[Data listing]
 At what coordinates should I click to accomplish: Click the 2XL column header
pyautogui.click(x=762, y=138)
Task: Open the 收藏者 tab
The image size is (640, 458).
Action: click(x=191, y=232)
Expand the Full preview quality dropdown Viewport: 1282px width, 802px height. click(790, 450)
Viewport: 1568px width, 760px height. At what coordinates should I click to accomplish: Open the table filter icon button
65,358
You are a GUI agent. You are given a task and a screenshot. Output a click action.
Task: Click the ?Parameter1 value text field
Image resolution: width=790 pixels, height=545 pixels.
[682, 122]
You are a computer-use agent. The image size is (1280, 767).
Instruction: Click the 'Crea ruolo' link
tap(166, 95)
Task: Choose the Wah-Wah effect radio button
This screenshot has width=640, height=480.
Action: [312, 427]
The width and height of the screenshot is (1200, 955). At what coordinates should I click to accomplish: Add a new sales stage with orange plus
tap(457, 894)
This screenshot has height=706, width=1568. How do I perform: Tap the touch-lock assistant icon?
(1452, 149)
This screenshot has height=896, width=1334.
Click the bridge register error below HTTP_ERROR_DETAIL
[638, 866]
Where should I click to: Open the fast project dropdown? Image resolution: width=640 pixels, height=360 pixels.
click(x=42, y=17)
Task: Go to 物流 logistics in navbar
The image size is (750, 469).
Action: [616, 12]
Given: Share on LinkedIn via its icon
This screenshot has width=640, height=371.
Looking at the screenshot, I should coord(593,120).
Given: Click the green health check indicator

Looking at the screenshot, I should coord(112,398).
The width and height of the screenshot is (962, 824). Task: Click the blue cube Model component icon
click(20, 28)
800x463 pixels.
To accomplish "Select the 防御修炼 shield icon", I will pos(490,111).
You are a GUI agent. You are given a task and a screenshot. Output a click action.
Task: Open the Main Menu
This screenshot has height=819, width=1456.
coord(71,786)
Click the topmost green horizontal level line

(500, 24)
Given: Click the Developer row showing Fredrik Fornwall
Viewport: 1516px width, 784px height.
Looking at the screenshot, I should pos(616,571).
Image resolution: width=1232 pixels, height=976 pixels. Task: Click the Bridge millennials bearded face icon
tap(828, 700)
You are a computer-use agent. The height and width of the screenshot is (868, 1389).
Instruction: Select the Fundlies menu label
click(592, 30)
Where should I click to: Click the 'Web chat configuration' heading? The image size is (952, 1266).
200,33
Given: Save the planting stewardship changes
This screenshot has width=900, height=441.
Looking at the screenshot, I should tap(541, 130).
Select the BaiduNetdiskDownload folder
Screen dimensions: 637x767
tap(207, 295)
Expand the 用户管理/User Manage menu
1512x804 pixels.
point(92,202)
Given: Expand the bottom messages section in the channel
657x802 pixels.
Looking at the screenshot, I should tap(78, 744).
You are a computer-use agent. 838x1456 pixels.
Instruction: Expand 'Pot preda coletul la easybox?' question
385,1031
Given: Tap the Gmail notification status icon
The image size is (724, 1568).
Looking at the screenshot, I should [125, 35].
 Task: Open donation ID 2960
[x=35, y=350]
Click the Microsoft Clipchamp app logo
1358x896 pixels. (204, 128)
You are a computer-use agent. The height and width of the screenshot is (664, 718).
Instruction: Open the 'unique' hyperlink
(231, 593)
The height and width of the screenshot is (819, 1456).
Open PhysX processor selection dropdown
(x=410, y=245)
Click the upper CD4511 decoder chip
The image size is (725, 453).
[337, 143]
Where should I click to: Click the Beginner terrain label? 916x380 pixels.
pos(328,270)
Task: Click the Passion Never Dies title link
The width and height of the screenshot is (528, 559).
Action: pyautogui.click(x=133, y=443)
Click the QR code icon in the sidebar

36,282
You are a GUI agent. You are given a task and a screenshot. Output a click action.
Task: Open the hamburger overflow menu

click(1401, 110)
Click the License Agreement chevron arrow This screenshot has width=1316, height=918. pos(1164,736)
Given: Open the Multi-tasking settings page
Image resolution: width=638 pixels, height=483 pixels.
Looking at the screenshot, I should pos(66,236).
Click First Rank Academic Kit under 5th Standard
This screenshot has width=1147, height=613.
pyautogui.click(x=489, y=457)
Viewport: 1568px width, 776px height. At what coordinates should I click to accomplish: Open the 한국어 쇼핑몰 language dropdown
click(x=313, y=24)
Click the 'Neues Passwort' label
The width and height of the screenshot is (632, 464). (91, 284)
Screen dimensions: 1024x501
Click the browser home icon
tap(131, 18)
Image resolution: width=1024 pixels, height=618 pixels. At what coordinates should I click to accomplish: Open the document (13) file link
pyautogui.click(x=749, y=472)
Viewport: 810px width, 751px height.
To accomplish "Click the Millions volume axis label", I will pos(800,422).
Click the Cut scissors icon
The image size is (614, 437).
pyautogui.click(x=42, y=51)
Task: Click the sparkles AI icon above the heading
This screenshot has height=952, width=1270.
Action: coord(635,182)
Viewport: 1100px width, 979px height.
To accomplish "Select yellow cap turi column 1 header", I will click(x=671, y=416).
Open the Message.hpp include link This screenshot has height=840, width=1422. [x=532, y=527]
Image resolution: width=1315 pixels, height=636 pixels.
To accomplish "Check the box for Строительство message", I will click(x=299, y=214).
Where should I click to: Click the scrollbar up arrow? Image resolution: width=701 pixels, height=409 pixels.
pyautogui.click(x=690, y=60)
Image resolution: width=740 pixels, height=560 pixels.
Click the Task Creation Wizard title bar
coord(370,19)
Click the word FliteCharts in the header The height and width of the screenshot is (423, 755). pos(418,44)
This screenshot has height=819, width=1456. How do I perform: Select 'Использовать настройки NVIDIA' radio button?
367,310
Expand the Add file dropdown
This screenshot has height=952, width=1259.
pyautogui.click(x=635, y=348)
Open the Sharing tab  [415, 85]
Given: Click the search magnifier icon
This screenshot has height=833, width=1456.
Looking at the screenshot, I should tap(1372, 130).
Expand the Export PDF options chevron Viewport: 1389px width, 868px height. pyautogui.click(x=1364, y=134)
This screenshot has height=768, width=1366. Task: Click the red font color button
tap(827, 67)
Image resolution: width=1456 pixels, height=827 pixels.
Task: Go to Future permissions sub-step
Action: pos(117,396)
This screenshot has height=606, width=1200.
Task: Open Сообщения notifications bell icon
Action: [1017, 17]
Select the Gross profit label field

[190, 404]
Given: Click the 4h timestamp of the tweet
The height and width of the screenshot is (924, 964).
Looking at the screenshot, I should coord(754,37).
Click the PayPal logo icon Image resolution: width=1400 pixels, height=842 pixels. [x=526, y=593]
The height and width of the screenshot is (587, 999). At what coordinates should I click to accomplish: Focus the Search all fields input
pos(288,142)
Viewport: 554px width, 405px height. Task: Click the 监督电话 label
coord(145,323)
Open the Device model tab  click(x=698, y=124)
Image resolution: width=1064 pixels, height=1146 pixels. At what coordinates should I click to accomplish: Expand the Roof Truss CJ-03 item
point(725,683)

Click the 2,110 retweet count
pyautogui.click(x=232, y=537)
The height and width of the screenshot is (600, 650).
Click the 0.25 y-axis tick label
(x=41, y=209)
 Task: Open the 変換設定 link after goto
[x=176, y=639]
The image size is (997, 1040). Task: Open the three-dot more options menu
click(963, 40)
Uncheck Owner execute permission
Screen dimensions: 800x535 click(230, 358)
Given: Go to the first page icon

Written problem:
Please lay out the lines of the records above, from the line with "Viewport: 1100px width, 979px height." up to and including the line with "will click(x=299, y=214).", as a JSON list of strings with one string per line. Leave out any blank lines.

Solution to this task:
[
  "Viewport: 1100px width, 979px height.",
  "To accomplish \"Select yellow cap turi column 1 header\", I will click(x=671, y=416).",
  "Open the Message.hpp include link This screenshot has height=840, width=1422. [x=532, y=527]",
  "Image resolution: width=1315 pixels, height=636 pixels.",
  "To accomplish \"Check the box for Строительство message\", I will click(x=299, y=214)."
]